The FTC Act prohibits the Commission from bringing an unfairness complaint “unless the act or practice causes or is likely to cause substantial injury to consumers which is not reasonably avoidable by consumers themselves and not outweighed by countervailing benefits to consumers or to competition.” In some cases, Wright said, the agency has not satisfied that standard before bringing a complaint.
Wright focused on the Commission’s January enforcement action and settlement with Apple, arising from the company’s alleged failure to adequately disclose to iTunes account holders that they would be billed for in-app purchases in the 15 minutes after they entered their password. The Commission said this led to some parents being billed for purchases that their children made. Wright was the lone dissenter from this enforcement action and settlement.
Wright largely agreed with the four other commissioners that there was evidence of some harm to consumers. His disagreement, however, stemmed from the failure of the Commission to adequately consider the benefits of allowing a 15-minute period before consumers are forced to reenter their password.

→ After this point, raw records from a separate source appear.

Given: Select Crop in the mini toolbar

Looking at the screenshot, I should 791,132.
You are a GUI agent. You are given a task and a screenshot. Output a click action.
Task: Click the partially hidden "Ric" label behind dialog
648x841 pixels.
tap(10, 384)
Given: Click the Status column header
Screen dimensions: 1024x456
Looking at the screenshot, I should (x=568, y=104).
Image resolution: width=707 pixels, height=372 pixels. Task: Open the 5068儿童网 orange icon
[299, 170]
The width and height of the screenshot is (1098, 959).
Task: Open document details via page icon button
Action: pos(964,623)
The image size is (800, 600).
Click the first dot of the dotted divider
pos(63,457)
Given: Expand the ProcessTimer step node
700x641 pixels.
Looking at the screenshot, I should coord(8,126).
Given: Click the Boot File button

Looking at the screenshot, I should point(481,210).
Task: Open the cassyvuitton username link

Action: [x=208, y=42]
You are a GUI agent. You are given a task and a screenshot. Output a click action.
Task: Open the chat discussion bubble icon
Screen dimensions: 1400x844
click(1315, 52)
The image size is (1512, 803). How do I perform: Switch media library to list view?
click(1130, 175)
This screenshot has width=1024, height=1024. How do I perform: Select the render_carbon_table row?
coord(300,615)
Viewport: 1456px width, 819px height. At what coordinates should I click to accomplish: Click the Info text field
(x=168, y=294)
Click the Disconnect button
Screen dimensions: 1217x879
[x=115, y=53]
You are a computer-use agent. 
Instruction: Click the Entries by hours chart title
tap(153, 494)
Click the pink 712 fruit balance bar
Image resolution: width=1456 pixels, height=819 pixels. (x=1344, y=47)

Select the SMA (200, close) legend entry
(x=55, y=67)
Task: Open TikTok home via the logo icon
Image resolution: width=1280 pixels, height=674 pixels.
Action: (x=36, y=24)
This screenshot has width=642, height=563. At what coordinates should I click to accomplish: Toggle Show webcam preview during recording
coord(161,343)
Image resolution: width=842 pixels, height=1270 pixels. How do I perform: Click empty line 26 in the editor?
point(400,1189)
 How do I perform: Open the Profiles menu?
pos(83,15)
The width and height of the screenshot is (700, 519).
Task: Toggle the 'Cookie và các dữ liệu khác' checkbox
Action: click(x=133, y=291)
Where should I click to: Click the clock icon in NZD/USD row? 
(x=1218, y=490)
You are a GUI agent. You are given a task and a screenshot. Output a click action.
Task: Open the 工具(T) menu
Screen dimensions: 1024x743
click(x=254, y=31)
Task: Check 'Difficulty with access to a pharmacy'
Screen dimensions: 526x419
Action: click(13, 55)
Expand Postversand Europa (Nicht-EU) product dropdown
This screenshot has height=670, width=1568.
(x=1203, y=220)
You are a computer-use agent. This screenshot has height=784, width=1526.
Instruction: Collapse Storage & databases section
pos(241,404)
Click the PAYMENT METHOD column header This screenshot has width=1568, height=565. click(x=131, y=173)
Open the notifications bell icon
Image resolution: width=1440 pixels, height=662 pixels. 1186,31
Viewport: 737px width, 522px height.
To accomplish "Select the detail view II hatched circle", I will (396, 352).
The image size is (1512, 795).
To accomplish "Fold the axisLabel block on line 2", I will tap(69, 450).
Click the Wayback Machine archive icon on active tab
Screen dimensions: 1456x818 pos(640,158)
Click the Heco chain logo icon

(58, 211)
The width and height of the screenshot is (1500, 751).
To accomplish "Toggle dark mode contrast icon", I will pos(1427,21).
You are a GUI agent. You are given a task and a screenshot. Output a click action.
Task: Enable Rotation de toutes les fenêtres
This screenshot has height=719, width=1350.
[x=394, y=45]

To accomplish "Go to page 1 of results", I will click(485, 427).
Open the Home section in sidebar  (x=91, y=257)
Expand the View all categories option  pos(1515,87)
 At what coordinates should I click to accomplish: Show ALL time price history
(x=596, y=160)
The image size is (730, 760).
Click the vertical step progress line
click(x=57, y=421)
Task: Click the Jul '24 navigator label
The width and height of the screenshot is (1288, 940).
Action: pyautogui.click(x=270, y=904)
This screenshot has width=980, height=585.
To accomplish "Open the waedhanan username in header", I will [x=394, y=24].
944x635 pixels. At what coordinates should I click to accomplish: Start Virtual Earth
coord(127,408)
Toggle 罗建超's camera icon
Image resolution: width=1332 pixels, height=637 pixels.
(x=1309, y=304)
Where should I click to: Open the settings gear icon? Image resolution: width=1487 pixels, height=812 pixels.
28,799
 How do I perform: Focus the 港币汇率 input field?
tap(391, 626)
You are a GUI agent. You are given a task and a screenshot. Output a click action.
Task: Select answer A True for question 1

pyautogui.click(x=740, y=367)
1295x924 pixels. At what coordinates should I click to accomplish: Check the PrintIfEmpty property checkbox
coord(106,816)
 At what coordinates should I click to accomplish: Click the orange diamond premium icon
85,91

“Anybody in the room with an iTunes account, iPad, or iPhone knows that the ease with which users can operate the platform affects one’s experience,” Wright said. “Apple knows that too. And Apple had apparently determined that most consumers do not want to experience excessive disclosures or to be inconvenienced by having to enter their passwords every time they make a purchase.”
Wright said that “the Commission should have conducted a much more robust analysis to determine whether the injury to this small group of consumers justified the finding of unfairness and the imposition of a remedy.”
Wright also discussed the FTC’s May data broker report, in which the Commission recommended that Congress consider passing legislation to regulate the data broker industry. Wright said that he would like to see “serious cost-benefit analysis” that weighs evidence of actual consumer harms against the consumer value of data broker practices.